> **Selection**:
▬▬▬

Vice-Admiral Robert Merrick Fowler (1778 – 25 May 1860) was an officer of the Royal Navy notable for his service as the second-in-command to Matthew Flinders on HMS  Investigator  from 1801 to 1803 and for his involvement in Battle of Pulo Aura in 1804.

Career

Fowler, born 1778 at Horncastle, Lincolnshire, England joined the Royal Navy in May 1793 as a volunteer.  He served as midshipman on Royal William and was promoted to lieutenant in February 1800.

He was posted to HMS Xenophon (later Investigator) as first lieutenant and second-in-command to Flinders during the years 1801–03.  He was subsequently appointed to command HMS Porpoise which was wrecked off what is now Queensland on the homeward voyage during August 1803.  Fowler was exonerated for the responsibility for the shipwreck at court-martial in 1804.

▬▬▬

> **Exercise material**:
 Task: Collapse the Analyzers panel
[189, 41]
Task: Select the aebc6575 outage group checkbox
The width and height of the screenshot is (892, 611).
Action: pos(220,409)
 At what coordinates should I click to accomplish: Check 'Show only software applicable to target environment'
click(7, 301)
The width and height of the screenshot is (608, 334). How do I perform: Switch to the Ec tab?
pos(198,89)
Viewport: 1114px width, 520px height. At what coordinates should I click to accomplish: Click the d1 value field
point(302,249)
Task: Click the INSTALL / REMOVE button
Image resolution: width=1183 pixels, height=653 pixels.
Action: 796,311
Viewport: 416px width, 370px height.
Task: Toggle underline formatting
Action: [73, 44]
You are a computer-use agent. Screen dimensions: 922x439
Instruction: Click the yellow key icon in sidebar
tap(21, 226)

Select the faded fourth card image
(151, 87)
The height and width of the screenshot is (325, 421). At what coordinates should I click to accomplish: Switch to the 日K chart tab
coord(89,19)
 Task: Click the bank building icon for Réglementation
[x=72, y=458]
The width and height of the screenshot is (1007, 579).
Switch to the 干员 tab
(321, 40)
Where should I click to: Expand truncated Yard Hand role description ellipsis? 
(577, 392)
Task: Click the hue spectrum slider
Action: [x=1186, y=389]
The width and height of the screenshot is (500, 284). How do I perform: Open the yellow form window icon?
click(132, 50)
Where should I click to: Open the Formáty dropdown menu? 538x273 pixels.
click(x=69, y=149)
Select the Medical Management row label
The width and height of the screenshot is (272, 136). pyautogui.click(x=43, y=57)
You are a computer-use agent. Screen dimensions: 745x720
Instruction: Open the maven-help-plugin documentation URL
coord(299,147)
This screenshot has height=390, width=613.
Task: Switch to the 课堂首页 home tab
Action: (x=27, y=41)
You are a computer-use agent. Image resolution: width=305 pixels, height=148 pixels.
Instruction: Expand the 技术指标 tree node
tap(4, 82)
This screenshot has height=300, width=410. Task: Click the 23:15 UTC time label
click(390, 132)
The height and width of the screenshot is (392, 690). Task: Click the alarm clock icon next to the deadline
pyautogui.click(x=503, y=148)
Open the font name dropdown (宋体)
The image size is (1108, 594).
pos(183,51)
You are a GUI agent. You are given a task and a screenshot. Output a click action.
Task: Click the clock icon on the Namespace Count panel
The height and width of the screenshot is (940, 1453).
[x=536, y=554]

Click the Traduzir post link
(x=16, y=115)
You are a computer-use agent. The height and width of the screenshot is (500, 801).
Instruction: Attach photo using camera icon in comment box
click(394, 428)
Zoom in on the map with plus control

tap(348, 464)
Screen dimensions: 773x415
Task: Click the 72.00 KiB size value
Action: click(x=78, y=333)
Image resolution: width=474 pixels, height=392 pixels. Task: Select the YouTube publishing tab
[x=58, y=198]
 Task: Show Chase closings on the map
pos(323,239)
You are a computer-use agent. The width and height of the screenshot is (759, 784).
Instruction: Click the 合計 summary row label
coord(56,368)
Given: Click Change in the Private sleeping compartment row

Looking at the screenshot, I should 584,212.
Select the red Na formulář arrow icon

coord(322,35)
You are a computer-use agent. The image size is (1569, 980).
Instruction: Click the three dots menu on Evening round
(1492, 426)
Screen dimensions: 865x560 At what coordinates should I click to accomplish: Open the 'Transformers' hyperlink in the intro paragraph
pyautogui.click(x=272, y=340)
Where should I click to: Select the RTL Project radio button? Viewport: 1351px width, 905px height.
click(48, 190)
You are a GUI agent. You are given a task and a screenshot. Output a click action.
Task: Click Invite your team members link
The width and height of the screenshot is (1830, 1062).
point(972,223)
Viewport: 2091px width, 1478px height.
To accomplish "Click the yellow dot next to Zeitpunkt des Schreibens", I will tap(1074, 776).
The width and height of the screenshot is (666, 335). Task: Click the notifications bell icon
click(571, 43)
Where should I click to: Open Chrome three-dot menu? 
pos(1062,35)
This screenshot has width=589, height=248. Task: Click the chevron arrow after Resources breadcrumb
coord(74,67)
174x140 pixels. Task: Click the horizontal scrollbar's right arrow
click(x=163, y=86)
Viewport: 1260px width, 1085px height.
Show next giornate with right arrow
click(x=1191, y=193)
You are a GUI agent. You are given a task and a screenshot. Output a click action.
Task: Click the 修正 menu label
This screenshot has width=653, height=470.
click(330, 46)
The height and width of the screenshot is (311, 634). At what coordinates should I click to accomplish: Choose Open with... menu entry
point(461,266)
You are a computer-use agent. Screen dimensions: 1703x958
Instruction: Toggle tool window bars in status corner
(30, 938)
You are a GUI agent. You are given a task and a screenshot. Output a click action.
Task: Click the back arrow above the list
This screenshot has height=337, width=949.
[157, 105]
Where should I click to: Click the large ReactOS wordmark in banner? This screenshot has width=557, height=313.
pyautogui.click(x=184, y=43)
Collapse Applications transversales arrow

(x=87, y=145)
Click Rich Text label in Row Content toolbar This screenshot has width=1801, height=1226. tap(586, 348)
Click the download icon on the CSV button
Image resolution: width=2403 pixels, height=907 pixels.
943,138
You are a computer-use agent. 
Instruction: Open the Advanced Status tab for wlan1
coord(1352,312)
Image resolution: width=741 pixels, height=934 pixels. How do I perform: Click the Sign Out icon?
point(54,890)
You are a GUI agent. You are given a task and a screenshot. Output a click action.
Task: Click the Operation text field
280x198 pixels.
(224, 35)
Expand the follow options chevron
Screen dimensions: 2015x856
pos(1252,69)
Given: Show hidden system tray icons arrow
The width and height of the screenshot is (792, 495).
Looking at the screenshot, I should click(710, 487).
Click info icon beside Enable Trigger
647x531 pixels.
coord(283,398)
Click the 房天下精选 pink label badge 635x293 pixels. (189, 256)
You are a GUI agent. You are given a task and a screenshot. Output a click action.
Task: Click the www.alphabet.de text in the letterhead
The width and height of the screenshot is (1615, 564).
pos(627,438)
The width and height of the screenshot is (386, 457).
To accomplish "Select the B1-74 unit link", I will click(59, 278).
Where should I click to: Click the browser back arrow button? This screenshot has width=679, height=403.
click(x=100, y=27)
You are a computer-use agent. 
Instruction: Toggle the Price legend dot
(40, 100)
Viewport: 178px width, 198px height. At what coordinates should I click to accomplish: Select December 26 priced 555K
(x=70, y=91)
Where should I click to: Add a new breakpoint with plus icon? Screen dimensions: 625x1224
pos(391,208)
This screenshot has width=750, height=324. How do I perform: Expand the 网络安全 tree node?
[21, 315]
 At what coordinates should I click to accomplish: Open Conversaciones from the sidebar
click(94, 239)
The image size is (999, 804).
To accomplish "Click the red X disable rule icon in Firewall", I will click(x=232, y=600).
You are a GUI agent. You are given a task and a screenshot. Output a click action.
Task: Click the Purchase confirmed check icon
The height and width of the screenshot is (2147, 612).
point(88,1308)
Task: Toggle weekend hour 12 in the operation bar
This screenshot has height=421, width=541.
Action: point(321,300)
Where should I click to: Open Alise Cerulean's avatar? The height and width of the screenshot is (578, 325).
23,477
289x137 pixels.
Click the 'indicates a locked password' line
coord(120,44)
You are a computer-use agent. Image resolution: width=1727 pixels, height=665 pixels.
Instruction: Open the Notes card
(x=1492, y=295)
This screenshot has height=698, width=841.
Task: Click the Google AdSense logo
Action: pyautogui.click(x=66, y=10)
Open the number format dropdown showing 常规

▬▬▬

> **Instruction 1**:
Based on the Fowler biography, do these statements agree with it? (a) Fowler was born at Horncastle, Lincolnshire. (b) Fowler became a lieutenant in May 1793. (c) HMS Porpoise was wrecked on the outward voyage.
> **Instruction 2**:
In the rows, starting at the line containing "Select the Medical Management row label" and ending at the line containing "pos(183,51)", rename "computer-use agent" to "GUI agent" and write those lines out again with everything else unchanged.

> **Full output 1**:
(a) Yes: "born 1778 at Horncastle, Lincolnshire, England"
(b) No: "was promoted to lieutenant in February 1800"
(c) No: "wrecked off what is now Queensland on the homeward voyage during August 1803"

> **Full output 2**:
Select the Medical Management row label
The width and height of the screenshot is (272, 136). pyautogui.click(x=43, y=57)
You are a GUI agent. Screen dimensions: 745x720
Instruction: Open the maven-help-plugin documentation URL
coord(299,147)
This screenshot has height=390, width=613.
Task: Switch to the 课堂首页 home tab
Action: (x=27, y=41)
You are a GUI agent. Image resolution: width=305 pixels, height=148 pixels.
Instruction: Expand the 技术指标 tree node
tap(4, 82)
This screenshot has height=300, width=410. Task: Click the 23:15 UTC time label
click(390, 132)
The height and width of the screenshot is (392, 690). Task: Click the alarm clock icon next to the deadline
pyautogui.click(x=503, y=148)
Open the font name dropdown (宋体)
The image size is (1108, 594).
pos(183,51)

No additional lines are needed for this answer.